Featured Artist Susan Dworkin

I learned that a girl with a mere BA in political science could make people laugh or tear up, even change their vote, just by saying things that no one would have listened to if she had been the one saying them.
Our October/November featured artist is New York Times best-selling author Susan Dworkin. Susan shares with our Arts Arlington readers the nitty gritty behind writing in this piece “Getting to The Garden Lady: What Shapes a Novel”
In a way, it took me a lifetime to write my latest novel, The Garden Lady – because what I had learned previously fed into it like streams to the river.
My university offered no practical arts training. So, I majored in that most practical of the arts, political science. When I graduated, I did not think about studying writing. I thought about “what I could do for my country.” Like so many of my generation, I heeded John F. Kennedy’s message and signed up for public service. I went to work for the US Department of Agriculture, and learned how easy it is to go hungry in this hard world. My next boss taught me how to write speeches that sounded like they belonged in the mouth of the politician who was giving them. I learned that a girl with a mere BA in political science could make people laugh or tear up, even change their vote, just by saying things that no one would have listened to if she had been the one saying them.

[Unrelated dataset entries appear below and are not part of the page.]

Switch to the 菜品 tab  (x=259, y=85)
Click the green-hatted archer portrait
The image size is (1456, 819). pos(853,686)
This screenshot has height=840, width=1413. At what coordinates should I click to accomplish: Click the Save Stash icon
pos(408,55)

I went to work for Ms. Magazine. My beat was “culture.”
As a result, I met women who made an excellent living just by being gorgeous. They astonished me. How could it be that the girls we envied so much in high school grew up to be clinically miserable? Why did so many of them seek out men who beat them up?
I began to truly understand the soul-destroying, craziness-inducing wages of objectification. And therein lies the heart of The Garden Lady’s main character, Maxie Dash.

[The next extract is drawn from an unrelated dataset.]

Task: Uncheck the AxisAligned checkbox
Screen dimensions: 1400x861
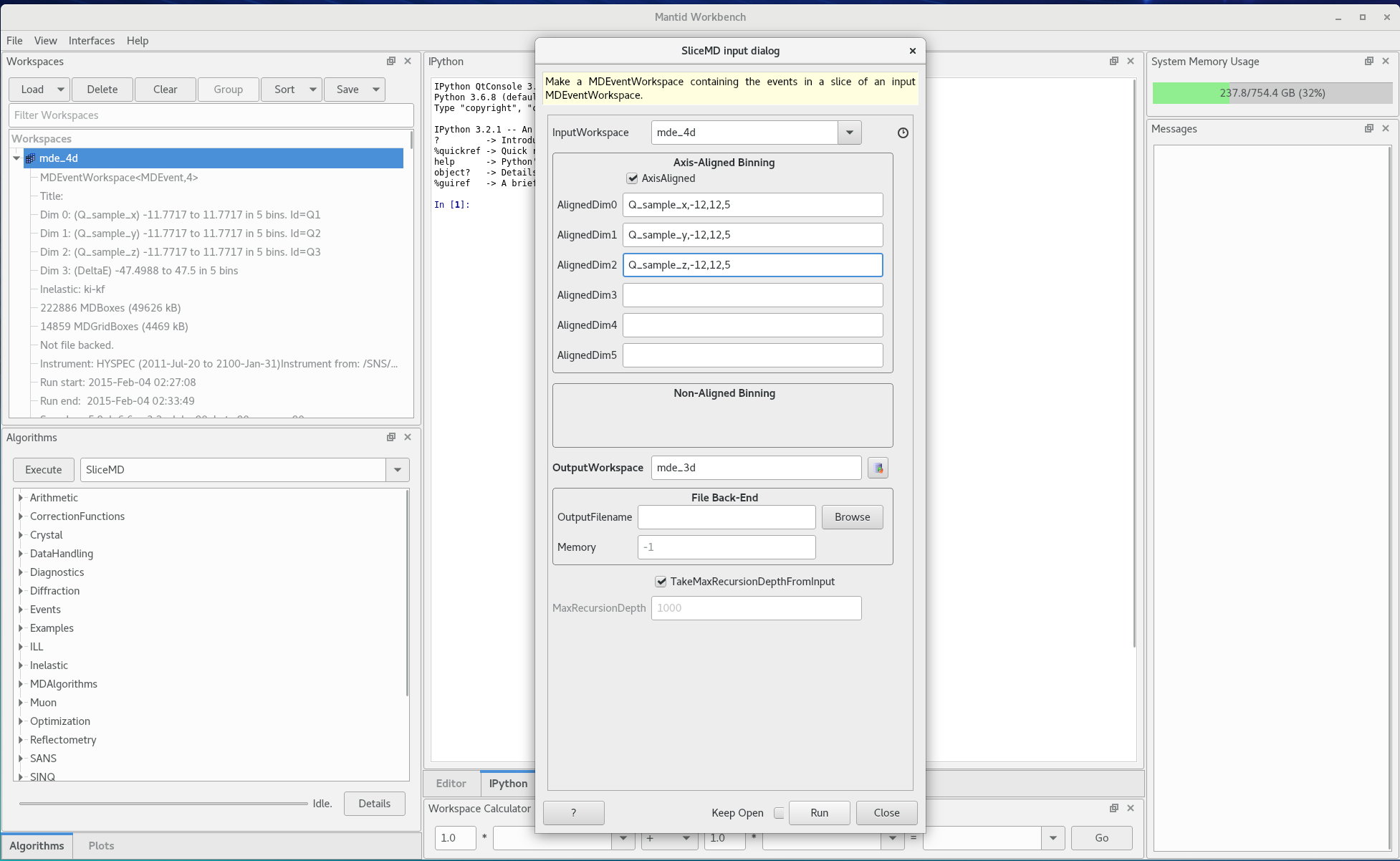Action: [632, 178]
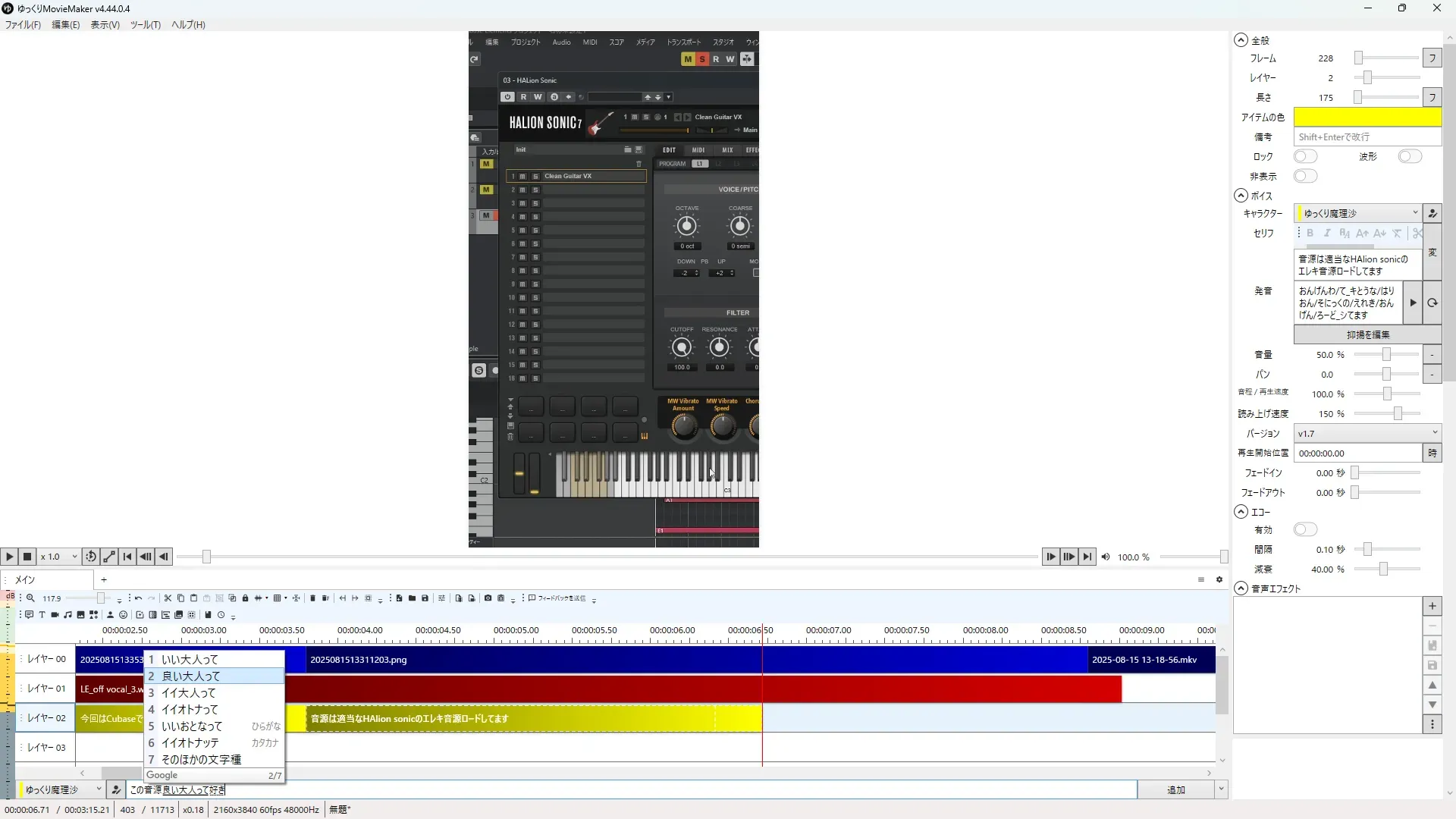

In 1999 I co-wrote a book called The Nazi Officer’s Wife with the woman who lived the story, Edith Hahn Beer. A Jewish law student from Vienna, she was hours away from getting her degree when the Nazis destroyed her world. A young German officer married her, knowing who she was, and hid her in his household. Edith’s story showed me first hand how easily millions of people could stay silent in the presence of a horrendous crime.
And therein lies a major theme of The Garden Lady.
Maxie is a knockout. Actress, model, artist’s muse, and very smart. Taylor Swift-smart. She turns 50 and realizes that time has her number. She marries a wealthy guy who will guarantee her a comfortable future. He adores her. Gives her everything. Supports her philanthropies. He asks only that she agree to know absolutely nothing about his business.
Then somebody murders him — and Maxie must contend with his bitterest enemies, who know how he really made his money. Her acquiescence to silence gets a new name: complicity.
As though channeling John F. Kennedy’s ghostly anthem, she seeks redemption through public service and builds a great community garden on the site of a vermin-infested sanitary landfill.
This is Maxie’s settlement with history.
This is what she can do for her country.